Ponto-chave Detalhe Interesse para o leitor
Contorno da janela Juntas, massa e ligação caixilho/parede Compreender por onde o calor realmente se escapa
Testes simples Mão, fumo, folha de papel à volta do caixilho Diagnosticar sozinho, sem material caro
Pequenos gestos Refazer juntas, adicionar espuma e fitas de vedação Ganhar conforto sem trocar todas as janelas

FAQ:

  • Como sei se é a janela ou a parede que está a deixar escapar calor? Num dia frio, aproxima-te da janela e, com a mão nua, “varre” lentamente a zona. Se o frio estiver muito localizado ao longo das juntas ou do caixilho, é muitas vezes a janela. Se toda a zona da parede à volta estiver gelada ao toque, o problema é mais da isolação da parede ou de uma ponte térmica estrutural.
  • Posso resolver correntes de ar nas janelas sozinho ou preciso de um profissional? Pequenas fugas à volta das juntas de acabamento (silicone, massa, juntas adesivas) resolvem-se muito bem em DIY, com alguma paciência. Se a janela estiver empenada, já não fechar bem ou tiver folgas grandes nas dobradiças, aí um profissional vale mesmo a pena.
  • Substituir a janela inteira resolve sempre o problema? Não. Se a instalação for mal feita ou a ligação à parede estiver mal tratada, uma janela nova pode continuar a deixar passar frio. A qualidade do acabamento periférico conta tanto como o vidro em si.

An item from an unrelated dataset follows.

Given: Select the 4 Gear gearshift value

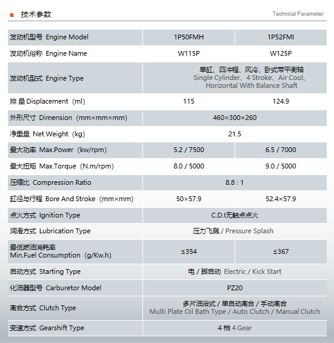Looking at the screenshot, I should (x=242, y=328).
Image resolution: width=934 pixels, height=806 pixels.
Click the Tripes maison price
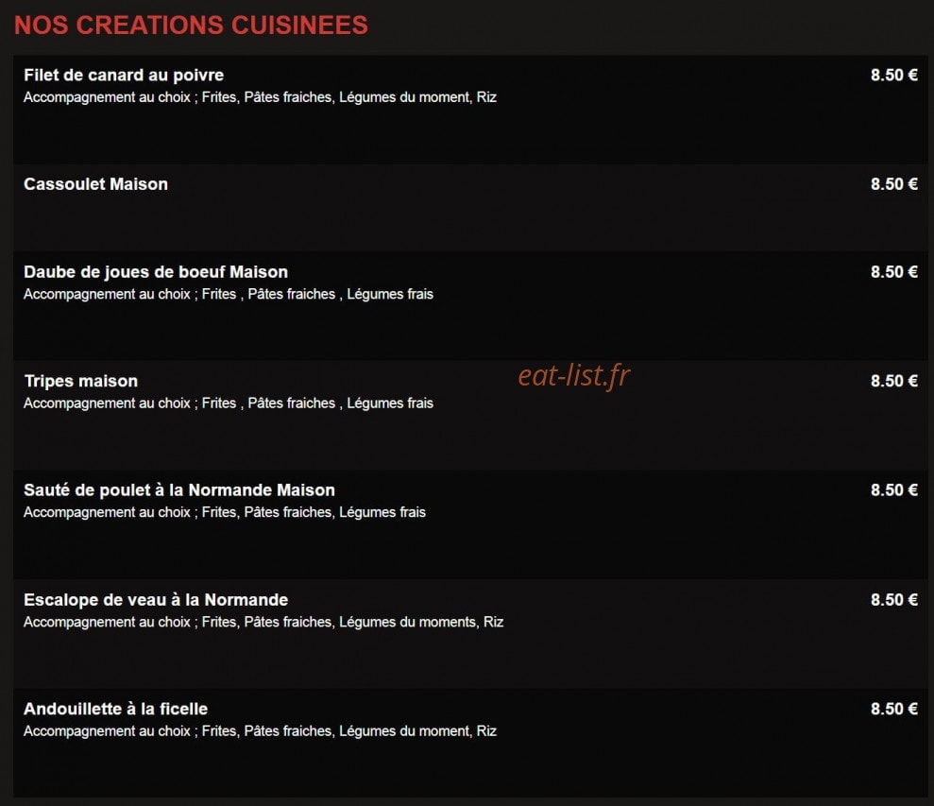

  • Qual é o primeiro passo mais barato para tornar mais confortável uma zona fria junto à janela? Começa por aplicar uma junta adesiva de compressão na folha móvel e por reforçar com silicone onde vejas fissuras ou falhas. É barato, rápido e ajuda-te a perceber se estás no caminho certo antes de avançar para intervenções maiores.
  • Cortinas pesadas chegam para travar correntes de ar? Cortinas grossas reduzem bem a sensação de corrente de ar e melhoram o conforto local, mas não resolvem a fuga de ar em si. O ar frio continua a circular por trás, o que pode criar condensação e bolor. O ideal é: cortina + juntas bem tratadas.